Mit ihrer Firma wollen sie zunächst eine Modellreihe in Europa produzieren, um Erfahrung zu sammeln. "Während dieser Zeit können wir Menschen aus Afrika schulen, die später ihr Wissen zuhause weitergeben", sagt Koberstaedt. Am Ende soll das Auto aber an mehreren Standorten in Afrika gebaut werden. Drei Lehrstühle der TUM - für Fahrzeugtechnik, Industriedesign und Gießereitechnik - waren an dem Projekt beteiligt. "Das Design ist einfach, die Karosserie besteht aus leicht zu biegenden Blechen. Wir nehmen bewusst Handarbeit in Kauf und schaffen so Arbeitsplätze", sagt Šoltés. Die beiden haben an alles gedacht: Der Kleintransporter kann eine Tonne Gewicht zuladen, und mit der Batterie lassen sich auch andere Geräte, wie etwa eine Seilwinde, antreiben. Der flexible Pickup kann sich zudem in eine mobile Arztpraxis oder eine Wasseraufbereitungsstation verwandeln, "all das wird auf dem Land dringend gebraucht". Die Batterie reiche für 80 Kilometer, sagen die Entwickler. Solarmodule auf dem Dach des Fahrzeugs erhöhten die Reichweite noch. "Das reicht durchaus für die meisten Zwecke der Leute auf dem Land", sagt Koberstaedt, der schon während seines Studiums Kinder in einem ghanaischen Waisenhaus unterrichtete, um in den afrikanischen Alltag einzutauchen. "Der Orangenbauer kommt mit unserem Auto auf jeden Fall zum Markt", sagt er.

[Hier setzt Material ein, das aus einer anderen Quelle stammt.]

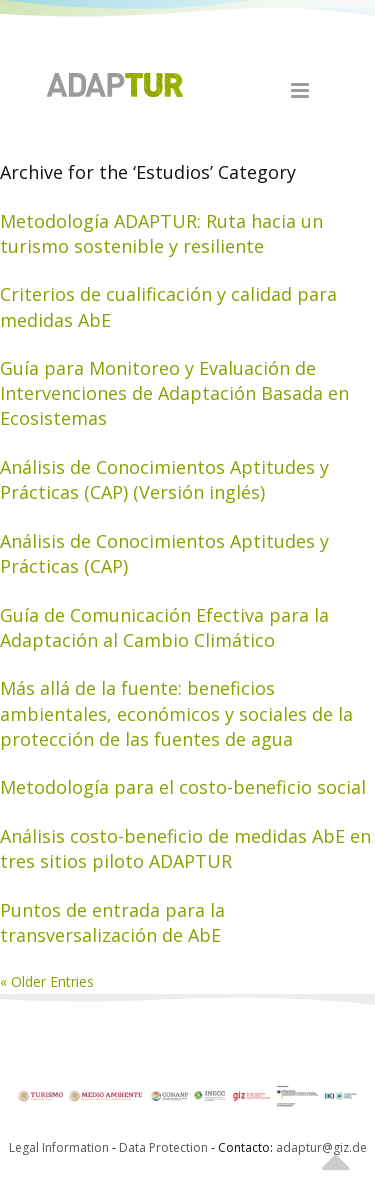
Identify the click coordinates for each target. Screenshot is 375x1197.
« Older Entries (47, 981)
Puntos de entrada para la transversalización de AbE (112, 922)
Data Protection (165, 1147)
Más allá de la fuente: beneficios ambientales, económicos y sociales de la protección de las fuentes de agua (176, 713)
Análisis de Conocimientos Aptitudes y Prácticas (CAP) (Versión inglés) (164, 479)
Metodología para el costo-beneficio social (183, 787)
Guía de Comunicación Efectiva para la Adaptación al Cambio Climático (164, 627)
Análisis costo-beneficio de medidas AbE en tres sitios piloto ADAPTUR (185, 848)
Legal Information (59, 1147)
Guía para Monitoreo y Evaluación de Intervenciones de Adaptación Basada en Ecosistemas (174, 393)
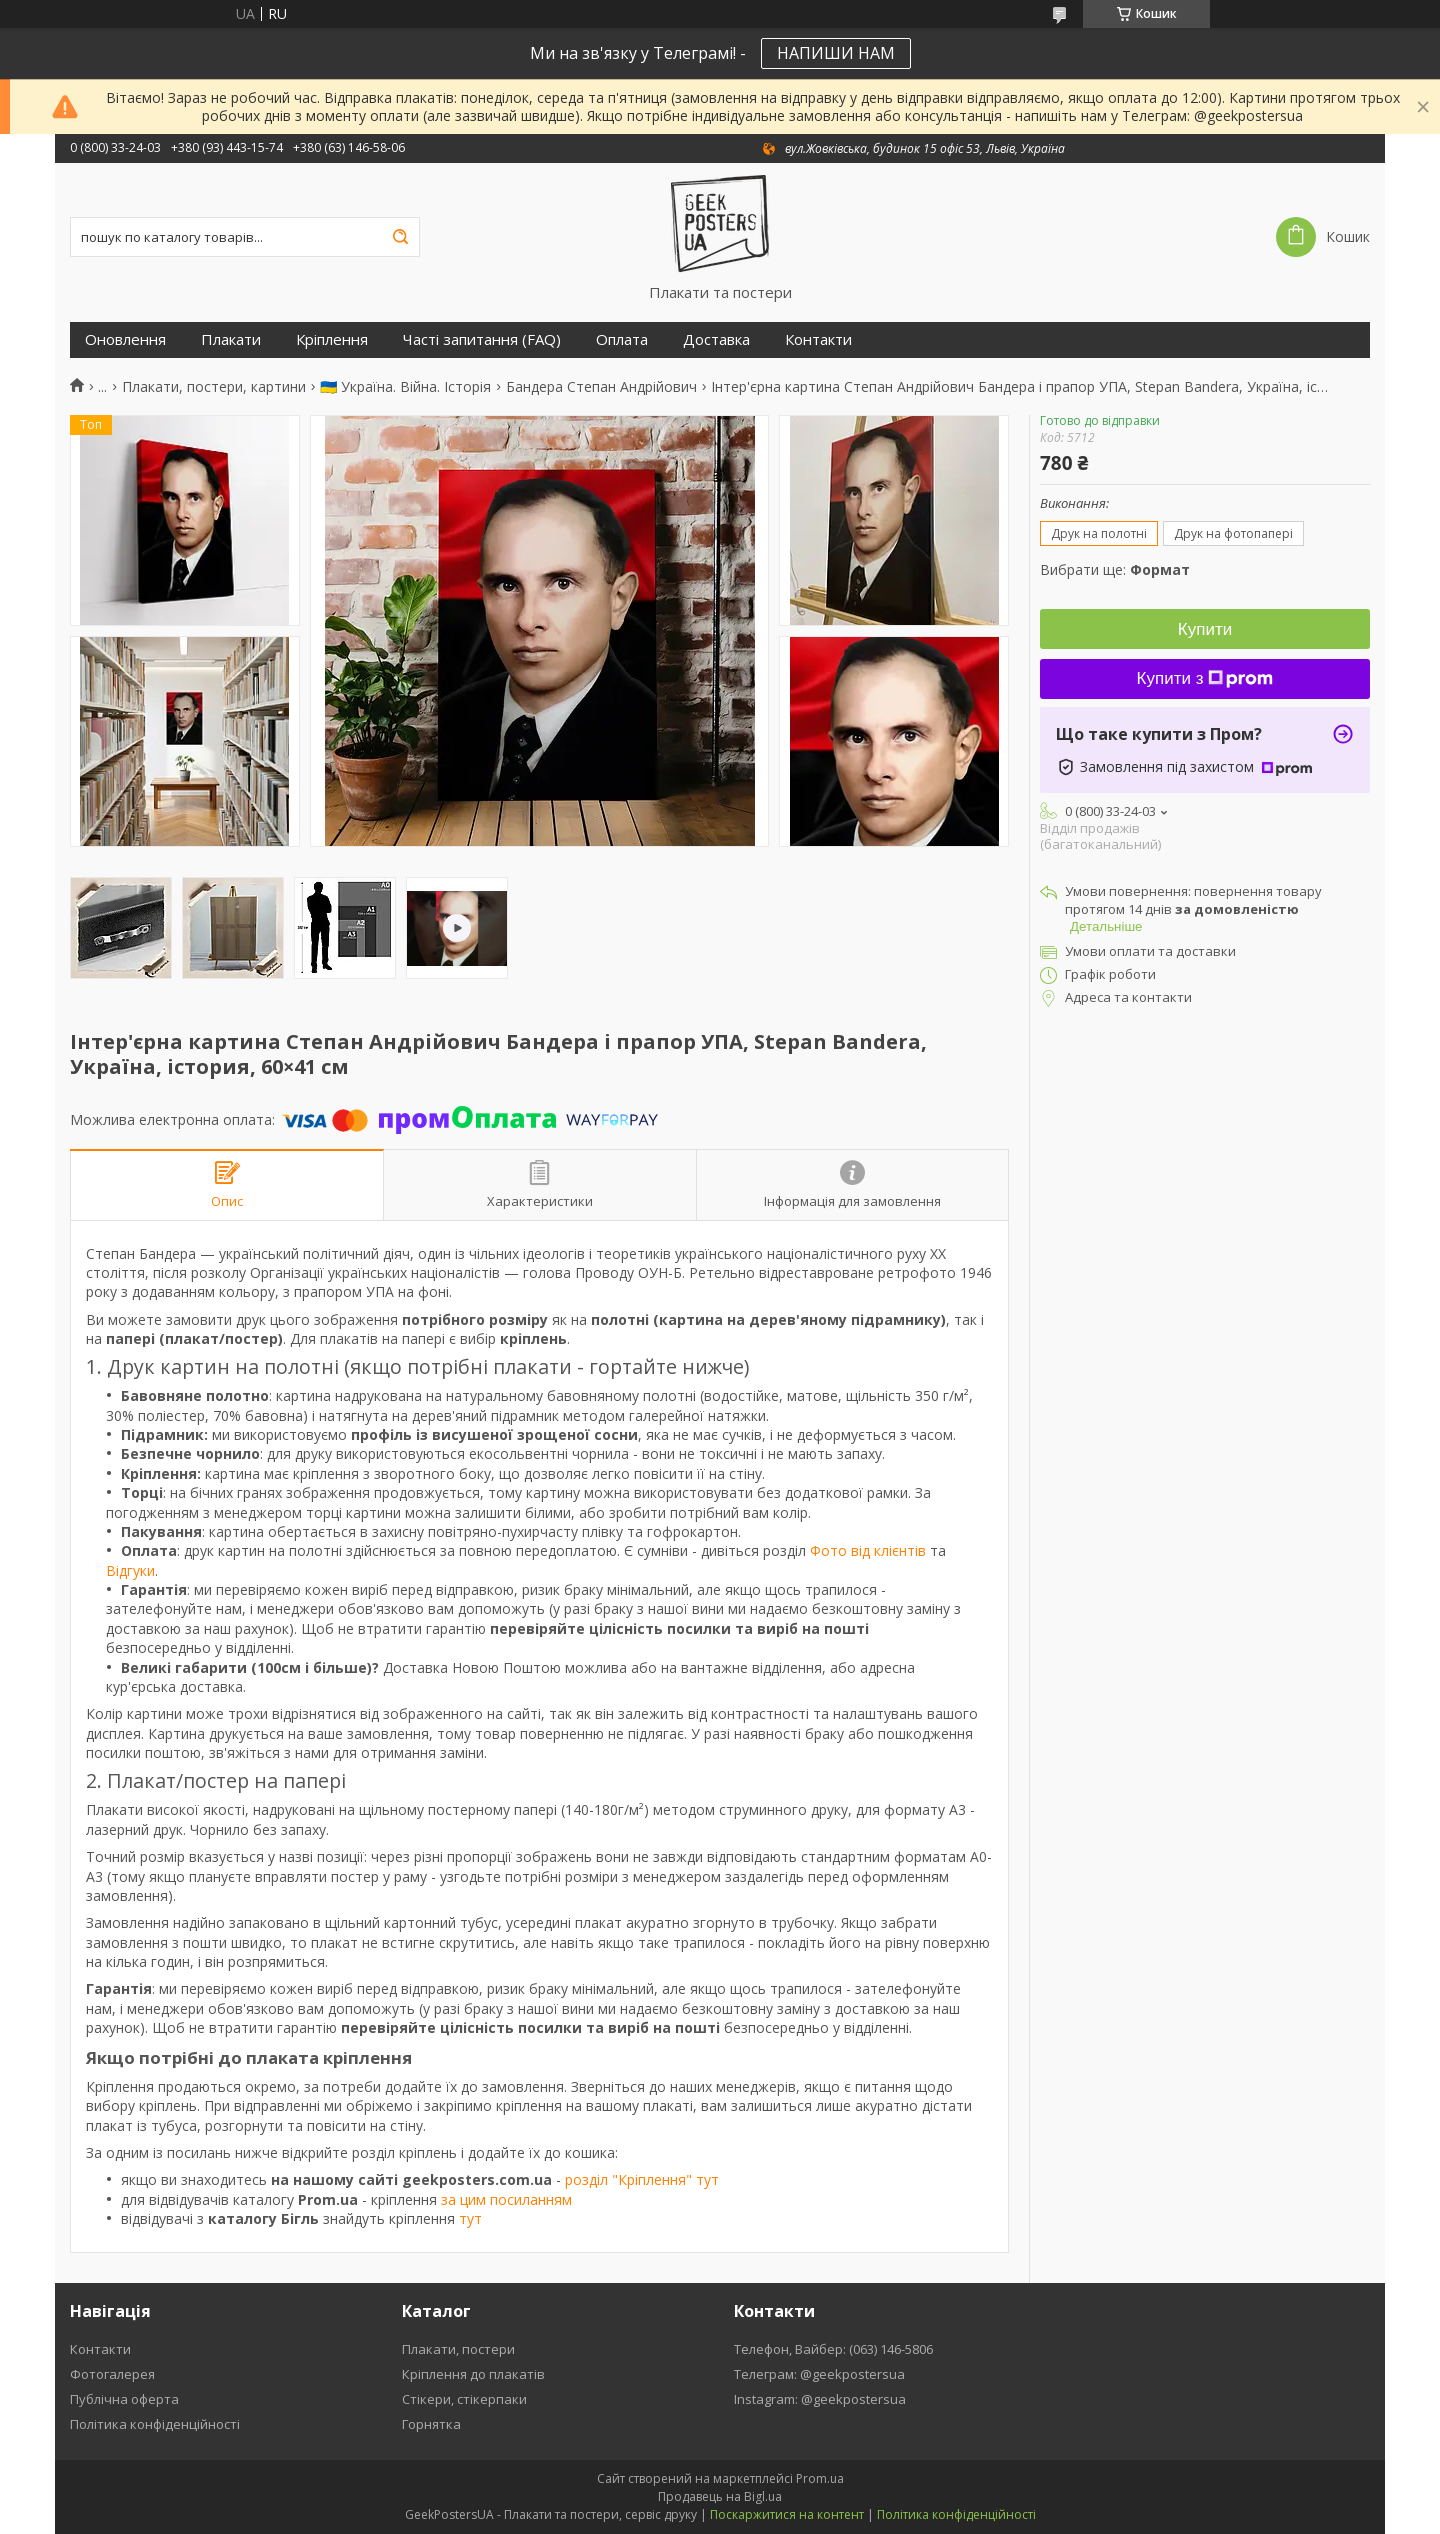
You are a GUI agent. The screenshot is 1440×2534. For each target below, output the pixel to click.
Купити (1205, 629)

Das Acar würde also gleich mehrere Probleme auf einen Schlag lösen, davon sind die Münchner überzeugt. Beide promovieren mit ihrem Projekt bei Professor Markus Lienkamp, einem Experten für Elektromobilität. Sie arbeiten zudem mit dem Afrika-Institut der Universität Bayreuth zusammen, deren Experten seit vielen Jahren enge Kontakte zu afrikanischen Universitäten unterhalten. Und schon in der Entwicklungsphase haben mehrere Industriepartner das Projekt begleitet. Gute Aussichten also.
Energie haben die beiden Ingenieure jedenfalls genug. "Das Projekt wird uns mit Sicherheit noch die nächsten Jahre beschäftigen", sagen sie.